『廃校が決まった母校の名前を、高校野球史に刻め!』レビュー
── ふざけてるのに泣ける、熱すぎる夏がここにある──
レビュアー:ひまえび
読んでいて、声を出して笑ったかと思えば、次の瞬間には胸がじんわり熱くなる。
この作品は、ただの「野球小説」ではありません。
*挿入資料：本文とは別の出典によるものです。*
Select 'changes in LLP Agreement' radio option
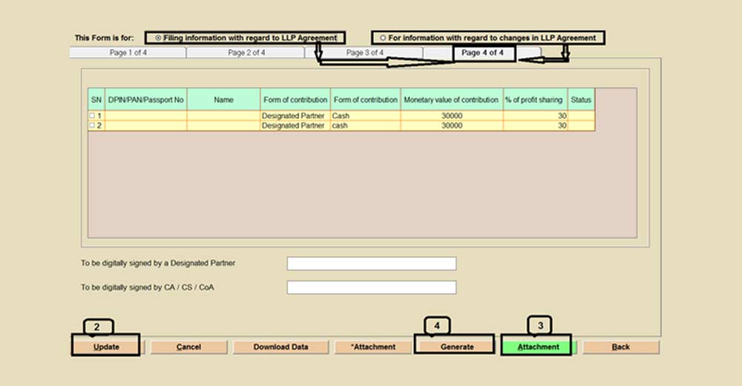This screenshot has width=742, height=386. tap(383, 38)
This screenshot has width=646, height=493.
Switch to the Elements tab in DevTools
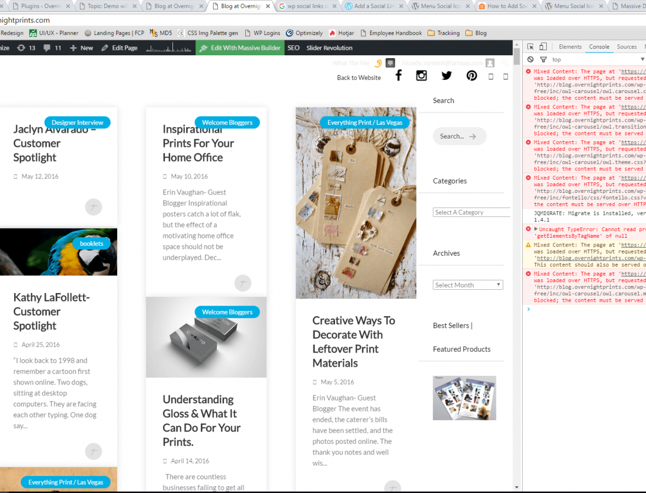pos(570,47)
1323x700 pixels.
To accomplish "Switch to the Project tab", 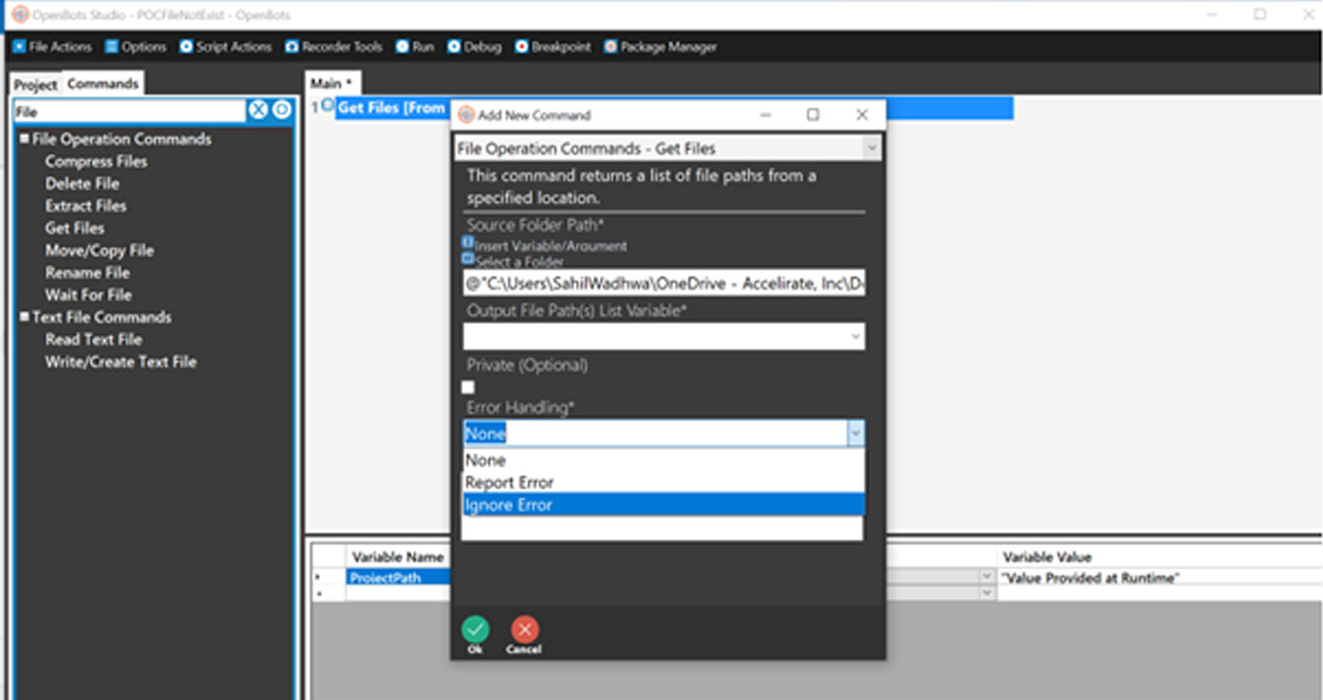I will coord(35,84).
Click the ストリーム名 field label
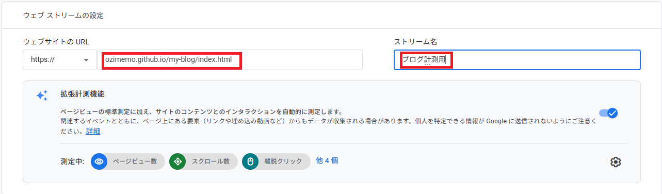The image size is (662, 194). coord(415,42)
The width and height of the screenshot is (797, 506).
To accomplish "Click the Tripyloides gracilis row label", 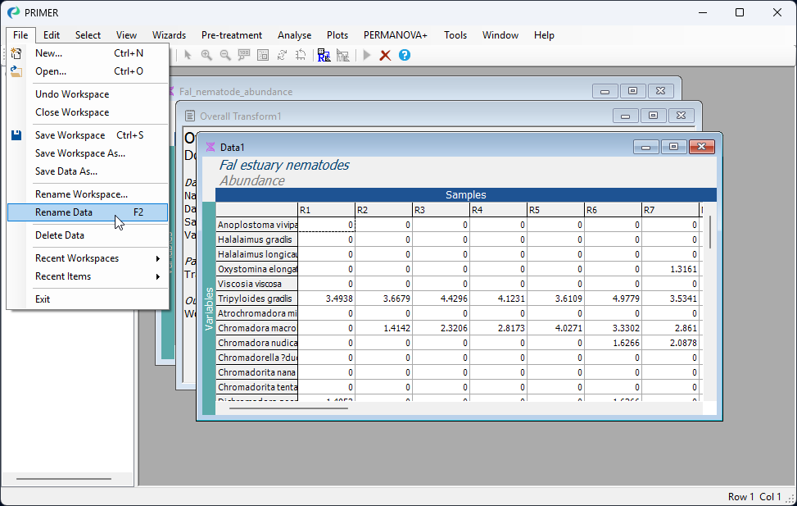I will coord(256,299).
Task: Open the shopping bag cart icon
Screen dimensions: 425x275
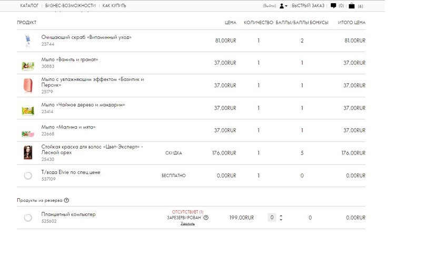Action: click(352, 6)
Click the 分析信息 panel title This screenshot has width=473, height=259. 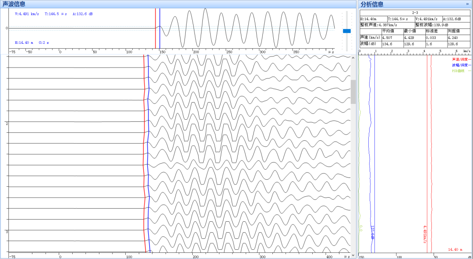(372, 4)
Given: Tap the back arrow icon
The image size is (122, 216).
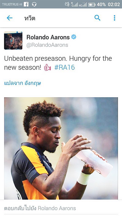Looking at the screenshot, I should 9,18.

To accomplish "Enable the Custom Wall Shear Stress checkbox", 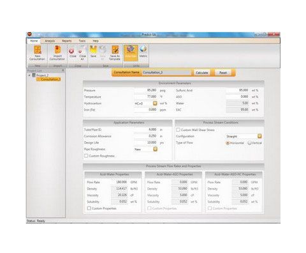I will point(178,130).
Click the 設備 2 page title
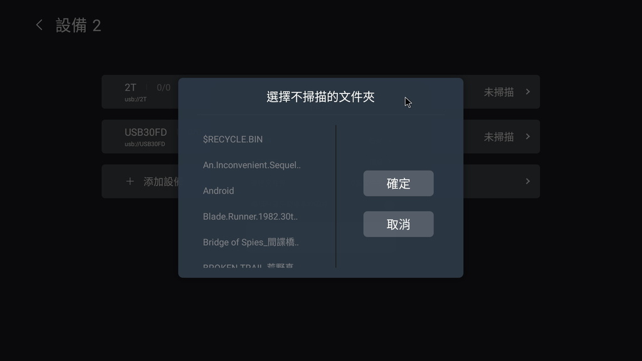642x361 pixels. pyautogui.click(x=78, y=25)
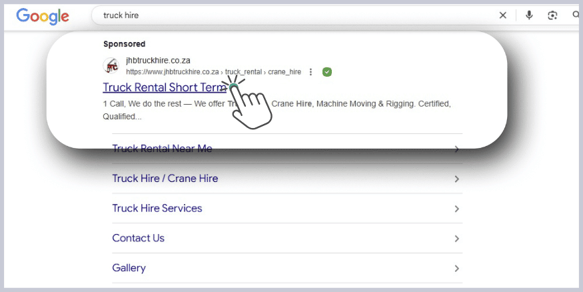Screen dimensions: 583x292
Task: Click the magnifier search icon in the search bar
Action: [x=576, y=15]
青春と友情と、ちょっとしたおふざけと、それでも確かに燃える“最後の夏”の物語です。
廃校が決まった母校の名前を、せめて歴史に残そうと立ち上がった高校球児たち。
ベタと言えばベタな設定かもしれませんが、それを真正面から、かつユーモアたっぷりに描いてくれる筆致に、つい読みながらニヤけてしまいました。
クスッと笑える台詞回し、思わずツッコミたくなる展開、けれど根底には常に「仲間」と「野球」と「母校」への本気の想いがある。
筆者である加藤佑一さんの、野球と物語に対する誠実さと勉強熱心な姿勢が、文章の行間からも滲み出ているように感じます。
個性的なキャラが織りなすやりとりも絶妙で、気がつけば彼らのことを「応援したい」と思っている自分がいました。
もったいなくてゆっくり読んでいたつもりが、気づけば一気読みしていた、そんな物語です。
最後の夏を、笑って、泣いて、全力で駆け抜けるこの物語。
青春の熱さを思い出したいすべての人におすすめです。